Muscle Membrane, T Tubules, and Sarcoplasmic Reticulum

T tubules are specialized invaginations of the sarcolemma, with which it is continuous at multiple points. T tubules run transverse to the muscle fibers themselves and the sarcolemma and encircle individual muscle fibrils. T tubules form deep invaginations into the sarcolemma. This provides not only more rapid dispersal of muscle membrane depolarization along the muscle fiber, but it allows for propagation along both the surface of the sarcolemma and into the muscle fiber, where it can interact with deep sarcoplasmic reticulum. T tubules interact directly with components of the sarcoplasmic reticulum, leading to Ca²⁺ release into the sarcoplasm. They also harbor voltage-gated Ca²⁺ channels, L-type Ca²⁺ channels. These Ca²⁺ channels do not contribute to depolarization or the muscle fiber action potential but, rather, act as voltage sensors of muscle membrane depolarization. The sarcoplasmic reticulum forms a network of tubules surrounding muscle fibrils inside the sarcolemma.

Junctional sarcoplasmic reticulum (the terminal cisternae) stores Ca²⁺ and is the site of Ca²⁺ release in response to a muscle fiber action potential. Junctional sarcoplasmic reticulum contains high amounts of calsequestrin, which binds to Ca²⁺ and accounts for the high Ca²⁺ storage of the sarcoplasmic reticulum. The sarcoplasmic reticulum is so efficient in this role that the muscle fiber loses very little Ca²⁺ even after repeated muscle contractions. Junctional sarcoplasmic reticulum is also the site of the Ca²⁺ channel responsible for releasing large stores of calcium into the sarcoplasm, the ryanodine receptor, so named for its binding to the plant alkaloid ryanodine.

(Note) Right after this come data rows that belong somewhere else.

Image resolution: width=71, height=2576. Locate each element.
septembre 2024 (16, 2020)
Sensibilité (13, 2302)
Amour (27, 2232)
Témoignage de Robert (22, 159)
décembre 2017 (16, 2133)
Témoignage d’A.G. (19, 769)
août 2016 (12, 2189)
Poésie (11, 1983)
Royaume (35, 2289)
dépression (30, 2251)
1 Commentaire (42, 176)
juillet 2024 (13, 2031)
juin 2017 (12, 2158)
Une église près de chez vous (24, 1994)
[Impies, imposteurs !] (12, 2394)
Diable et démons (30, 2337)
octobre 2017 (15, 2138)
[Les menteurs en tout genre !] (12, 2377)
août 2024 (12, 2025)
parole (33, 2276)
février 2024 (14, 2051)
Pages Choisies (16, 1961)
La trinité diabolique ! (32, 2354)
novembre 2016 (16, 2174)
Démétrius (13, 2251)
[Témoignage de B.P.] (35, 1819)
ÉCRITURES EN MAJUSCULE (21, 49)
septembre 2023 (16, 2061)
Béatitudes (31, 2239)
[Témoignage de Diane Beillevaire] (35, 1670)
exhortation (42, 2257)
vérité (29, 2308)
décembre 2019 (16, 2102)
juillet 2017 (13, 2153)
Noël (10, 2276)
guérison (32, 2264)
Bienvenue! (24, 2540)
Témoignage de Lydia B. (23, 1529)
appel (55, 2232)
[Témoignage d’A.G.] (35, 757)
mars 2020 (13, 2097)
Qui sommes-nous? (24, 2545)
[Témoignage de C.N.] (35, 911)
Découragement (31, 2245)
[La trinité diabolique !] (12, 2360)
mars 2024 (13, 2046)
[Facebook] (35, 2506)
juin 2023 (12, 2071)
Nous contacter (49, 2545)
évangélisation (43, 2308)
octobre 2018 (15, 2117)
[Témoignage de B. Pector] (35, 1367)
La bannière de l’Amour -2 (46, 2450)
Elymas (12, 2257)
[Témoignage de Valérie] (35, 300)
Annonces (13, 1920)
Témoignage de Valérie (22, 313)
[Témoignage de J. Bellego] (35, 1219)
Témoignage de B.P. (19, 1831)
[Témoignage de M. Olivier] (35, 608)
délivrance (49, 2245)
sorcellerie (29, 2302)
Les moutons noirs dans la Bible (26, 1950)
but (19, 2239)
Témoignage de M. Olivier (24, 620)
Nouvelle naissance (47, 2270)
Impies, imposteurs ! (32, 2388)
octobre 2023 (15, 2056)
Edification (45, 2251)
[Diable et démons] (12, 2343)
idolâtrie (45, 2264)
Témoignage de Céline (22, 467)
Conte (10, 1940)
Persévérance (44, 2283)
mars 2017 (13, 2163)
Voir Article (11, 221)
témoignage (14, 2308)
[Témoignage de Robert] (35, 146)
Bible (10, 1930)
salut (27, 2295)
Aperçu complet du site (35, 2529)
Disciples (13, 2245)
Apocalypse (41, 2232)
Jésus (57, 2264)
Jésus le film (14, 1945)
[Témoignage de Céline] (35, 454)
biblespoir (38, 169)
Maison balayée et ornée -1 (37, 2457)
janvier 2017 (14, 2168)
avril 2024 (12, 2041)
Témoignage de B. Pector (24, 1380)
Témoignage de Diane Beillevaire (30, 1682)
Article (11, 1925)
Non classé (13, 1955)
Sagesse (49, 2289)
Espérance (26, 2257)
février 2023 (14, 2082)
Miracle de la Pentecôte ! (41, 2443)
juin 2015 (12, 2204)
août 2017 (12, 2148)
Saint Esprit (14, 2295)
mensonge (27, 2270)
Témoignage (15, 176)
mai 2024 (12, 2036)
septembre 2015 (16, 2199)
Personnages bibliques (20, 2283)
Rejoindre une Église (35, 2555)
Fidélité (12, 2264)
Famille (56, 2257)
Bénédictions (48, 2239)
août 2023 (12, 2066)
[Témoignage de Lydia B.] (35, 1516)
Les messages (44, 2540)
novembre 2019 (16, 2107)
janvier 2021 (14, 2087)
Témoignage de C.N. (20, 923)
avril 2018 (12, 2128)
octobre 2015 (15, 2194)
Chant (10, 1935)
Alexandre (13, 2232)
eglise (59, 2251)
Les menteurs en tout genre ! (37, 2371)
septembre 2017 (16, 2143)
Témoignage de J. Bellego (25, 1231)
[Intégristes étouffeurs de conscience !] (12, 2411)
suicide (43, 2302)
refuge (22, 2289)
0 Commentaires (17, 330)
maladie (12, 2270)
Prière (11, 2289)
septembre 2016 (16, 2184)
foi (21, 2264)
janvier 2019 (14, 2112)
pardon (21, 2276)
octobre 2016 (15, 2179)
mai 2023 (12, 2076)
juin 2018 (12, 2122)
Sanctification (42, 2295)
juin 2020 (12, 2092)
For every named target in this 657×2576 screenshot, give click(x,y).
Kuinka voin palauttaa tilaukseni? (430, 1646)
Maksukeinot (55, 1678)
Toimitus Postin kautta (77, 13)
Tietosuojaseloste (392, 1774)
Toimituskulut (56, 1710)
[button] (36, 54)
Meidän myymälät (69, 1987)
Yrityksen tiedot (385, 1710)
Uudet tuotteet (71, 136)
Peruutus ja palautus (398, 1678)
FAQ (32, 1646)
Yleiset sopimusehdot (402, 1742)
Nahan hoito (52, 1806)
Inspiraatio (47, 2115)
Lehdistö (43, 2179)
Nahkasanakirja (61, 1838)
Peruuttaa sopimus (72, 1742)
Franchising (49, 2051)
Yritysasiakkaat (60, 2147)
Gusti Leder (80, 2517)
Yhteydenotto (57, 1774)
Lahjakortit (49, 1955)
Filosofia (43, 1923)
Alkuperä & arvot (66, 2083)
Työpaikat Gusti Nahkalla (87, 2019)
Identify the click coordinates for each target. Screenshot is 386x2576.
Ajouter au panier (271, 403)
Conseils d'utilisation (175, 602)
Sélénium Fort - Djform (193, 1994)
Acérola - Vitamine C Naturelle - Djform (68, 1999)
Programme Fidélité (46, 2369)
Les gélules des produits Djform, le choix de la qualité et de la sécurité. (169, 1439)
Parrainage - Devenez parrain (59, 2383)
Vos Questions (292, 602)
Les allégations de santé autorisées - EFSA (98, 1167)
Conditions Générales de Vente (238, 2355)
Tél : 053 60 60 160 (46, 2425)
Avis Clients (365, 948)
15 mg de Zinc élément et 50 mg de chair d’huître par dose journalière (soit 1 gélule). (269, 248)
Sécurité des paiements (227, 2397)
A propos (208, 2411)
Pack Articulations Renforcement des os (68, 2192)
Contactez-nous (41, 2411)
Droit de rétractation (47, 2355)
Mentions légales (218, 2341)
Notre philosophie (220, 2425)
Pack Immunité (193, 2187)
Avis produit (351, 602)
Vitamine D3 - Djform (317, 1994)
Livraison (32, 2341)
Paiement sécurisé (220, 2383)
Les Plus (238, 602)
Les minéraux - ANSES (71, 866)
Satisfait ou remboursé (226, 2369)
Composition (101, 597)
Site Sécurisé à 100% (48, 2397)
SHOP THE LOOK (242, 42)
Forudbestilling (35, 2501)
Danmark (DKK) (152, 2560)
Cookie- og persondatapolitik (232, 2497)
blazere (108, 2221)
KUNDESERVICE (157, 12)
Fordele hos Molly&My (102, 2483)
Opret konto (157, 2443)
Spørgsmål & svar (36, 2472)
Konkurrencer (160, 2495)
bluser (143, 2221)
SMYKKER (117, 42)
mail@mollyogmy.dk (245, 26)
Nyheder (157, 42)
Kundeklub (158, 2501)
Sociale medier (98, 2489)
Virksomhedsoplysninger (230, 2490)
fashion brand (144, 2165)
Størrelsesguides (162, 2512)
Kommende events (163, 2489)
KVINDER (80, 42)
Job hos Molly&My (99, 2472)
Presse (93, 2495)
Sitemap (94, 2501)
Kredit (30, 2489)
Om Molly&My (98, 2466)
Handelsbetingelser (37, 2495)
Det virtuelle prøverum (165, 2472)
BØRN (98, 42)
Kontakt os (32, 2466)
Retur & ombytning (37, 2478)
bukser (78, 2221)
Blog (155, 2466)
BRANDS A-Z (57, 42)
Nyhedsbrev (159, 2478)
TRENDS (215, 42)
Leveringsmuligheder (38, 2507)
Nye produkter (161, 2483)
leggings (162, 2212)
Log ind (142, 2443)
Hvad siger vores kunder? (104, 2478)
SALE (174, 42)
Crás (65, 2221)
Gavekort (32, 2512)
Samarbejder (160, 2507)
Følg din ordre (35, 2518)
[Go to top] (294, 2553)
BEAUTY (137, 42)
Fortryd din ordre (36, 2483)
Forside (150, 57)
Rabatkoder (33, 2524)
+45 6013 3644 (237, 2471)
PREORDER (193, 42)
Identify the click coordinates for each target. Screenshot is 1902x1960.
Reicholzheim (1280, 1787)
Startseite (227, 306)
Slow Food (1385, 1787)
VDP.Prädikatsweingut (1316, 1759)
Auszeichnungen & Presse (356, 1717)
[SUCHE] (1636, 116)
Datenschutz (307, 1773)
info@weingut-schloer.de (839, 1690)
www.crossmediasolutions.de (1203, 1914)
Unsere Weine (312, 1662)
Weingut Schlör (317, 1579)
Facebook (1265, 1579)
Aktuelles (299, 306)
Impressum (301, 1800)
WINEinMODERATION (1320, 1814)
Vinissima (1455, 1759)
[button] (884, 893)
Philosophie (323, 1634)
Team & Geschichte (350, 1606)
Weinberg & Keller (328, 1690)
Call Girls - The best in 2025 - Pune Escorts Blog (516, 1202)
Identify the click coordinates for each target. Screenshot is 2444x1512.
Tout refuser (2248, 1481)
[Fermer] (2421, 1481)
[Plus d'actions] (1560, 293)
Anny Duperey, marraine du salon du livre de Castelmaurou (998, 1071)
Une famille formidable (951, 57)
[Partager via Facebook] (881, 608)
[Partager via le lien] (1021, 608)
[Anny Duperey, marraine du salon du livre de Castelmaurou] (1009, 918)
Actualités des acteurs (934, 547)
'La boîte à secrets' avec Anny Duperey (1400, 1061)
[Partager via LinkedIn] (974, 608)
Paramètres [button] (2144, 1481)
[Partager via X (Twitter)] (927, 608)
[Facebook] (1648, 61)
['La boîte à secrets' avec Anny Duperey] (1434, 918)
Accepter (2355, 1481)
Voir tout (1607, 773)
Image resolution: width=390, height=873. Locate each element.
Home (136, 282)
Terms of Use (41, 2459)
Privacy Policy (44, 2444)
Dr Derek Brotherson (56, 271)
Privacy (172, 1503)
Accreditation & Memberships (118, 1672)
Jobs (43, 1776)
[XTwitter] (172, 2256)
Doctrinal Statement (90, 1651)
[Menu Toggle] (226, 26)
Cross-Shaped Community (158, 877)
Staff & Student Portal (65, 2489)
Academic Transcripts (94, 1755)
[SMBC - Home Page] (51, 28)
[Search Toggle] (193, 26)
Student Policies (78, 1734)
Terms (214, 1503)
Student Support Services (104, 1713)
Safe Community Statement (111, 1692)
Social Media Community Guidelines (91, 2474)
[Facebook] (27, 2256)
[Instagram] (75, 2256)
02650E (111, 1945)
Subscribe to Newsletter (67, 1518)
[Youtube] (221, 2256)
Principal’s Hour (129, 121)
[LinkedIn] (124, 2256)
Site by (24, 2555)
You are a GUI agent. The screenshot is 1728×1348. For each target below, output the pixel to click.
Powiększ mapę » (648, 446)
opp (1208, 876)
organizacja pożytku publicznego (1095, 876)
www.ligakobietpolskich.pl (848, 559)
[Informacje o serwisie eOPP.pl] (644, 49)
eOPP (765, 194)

Sarcoplasmic reticulum voltage-gated Ca²⁺ channels sense the depolarization of the T tubule, interact directly with the ryanodine receptor and induce it to release Ca²⁺ from the sarcoplasmic reticulum. Free sarcoplasmic reticulum constitutes the remainder of the intrafiber sarcoplasmic reticulum membrane system. It is not associated with the T tubule system and functions in Ca²⁺ reuptake into the sarcoplasmic reticulum. It has a large number of Ca²⁺ adenosine triphosphatase (ATPase) pumps on its surface that function in the energy-dependent reuptake of sarcoplasmic Ca²⁺ and therefore plays a role in muscle relaxation rather than excitation and contraction.

A motor nerve action potential propagates down the motor nerve axon to the nerve terminal, causing release of acetylcholine (ACh) into the synaptic cleft of the neuromuscular junction. After binding of acetylcholine to the postsynaptic muscle membrane acetylcholine receptor (AChR), there is generation of an end-plate potential. Suprathreshold end-plate potentials generate muscle fiber action potentials. These propagate along the sarcolemma, depolarizing the muscle membrane sequentially as it travels along the membrane. The action potential continues down the T tubules. Depolarization of the T tubule membrane activates the voltage-gated Ca²⁺ channel, thus activating the ryanodine receptor, releasing large amounts of Ca²⁺ from the sarcoplasmic reticulum into the sarcoplasm. This leads to cross-bridge formation between thin and thick filaments, activation of the cross-bridge cycle, sliding of the thick and thin filaments past one another, sarcomere shortening, and eventually muscle contraction. Energy-dependent Ca²⁺ reuptake into the sarcoplasmic reticulum assists in relaxation and replenishes the supply of Ca²⁺ ready for release after the next depolarization.